Keywords: bosentan, dyspnoea, idiopathic pulmonary fibrosis, health-related quality of life
INTRODUCTION
Idiopathic pulmonary fibrosis (IPF) is a progressive, severe disease with a bleak prognosis. Median survival is very poor, estimated to be 3 years from diagnosis [1]. The predominant symptom of IPF is dyspnoea, which has a strong influence on health-related quality of life (HRQL) [2]. Limited available data suggest that no pharmacologic agent improves survival, symptoms, or HRQL in patients with IPF. According to a recent hypothesis, IPF is an ‘epithelial-fibroblastic’ disease [3], and the pathogenesis of IPF results from the convergence of several complex, profibrotic pathways, leading to aberrant and dysregulated repair of injured lung tissue.

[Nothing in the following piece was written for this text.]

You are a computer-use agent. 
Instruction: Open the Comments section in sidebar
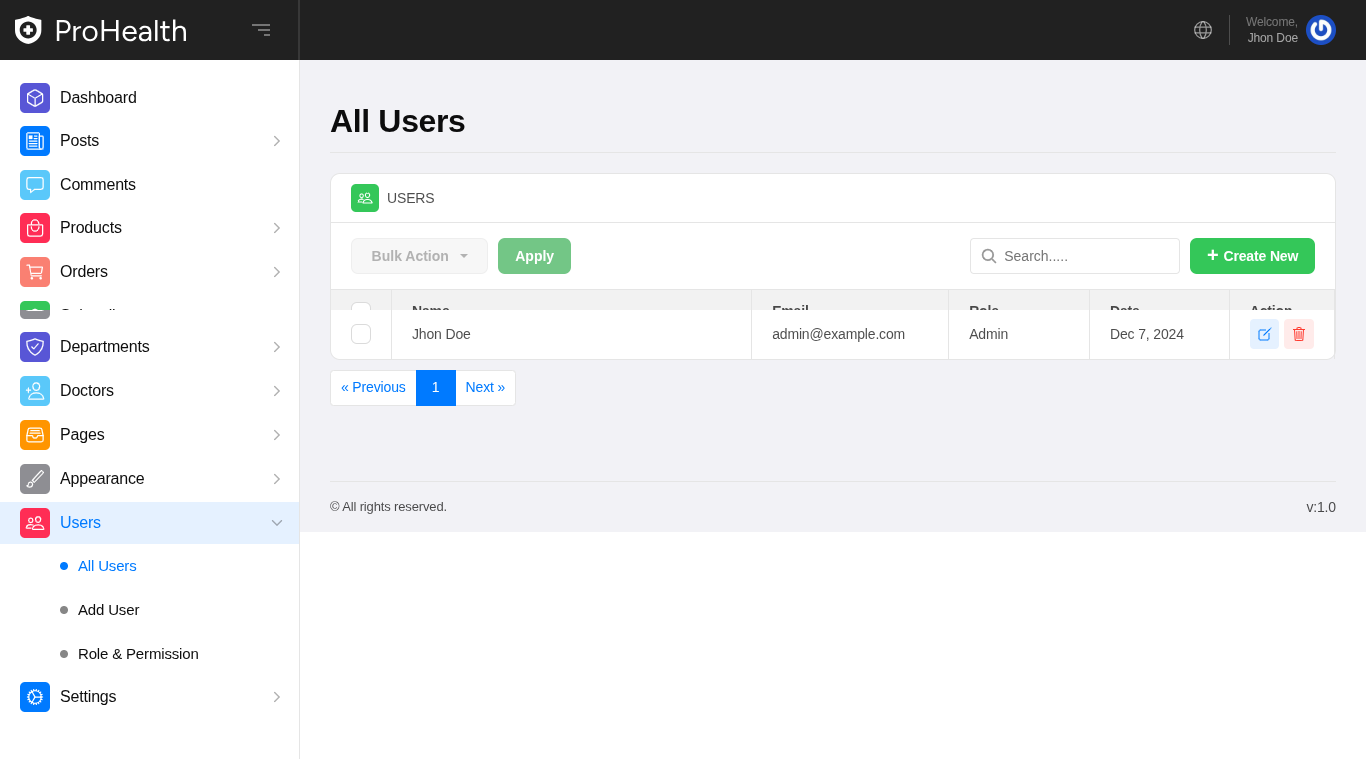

Recent therapeutic trials have targeted molecules within these profibrotic cascades.
Endothelin-1 (ET-1) is a potent mediator of fibrosis, inflammation, hypertrophy, and vasoconstriction and is implicated in the pathophysiology of lung fibrosis [4, 5]. The deleterious effects of ET-1 are mediated via two receptors, ETA and ETB. Recently, the Bosentan Use in Interstitial Lung Disease (BUILD-1) trial evaluated the oral, dual endothelin receptor antagonist bosentan for the treatment of IPF [6]. Although bosentan did not show superiority over placebo in the primary endpoint of 6-minute walk distance (6MWD), a trend favouring bosentan was observed in the combined outcome of time to disease progression or death. This effect was most pronounced in a post-hoc analysis of the predefined subset of patients who underwent surgical lung biopsy (SLB) for diagnosis of IPF.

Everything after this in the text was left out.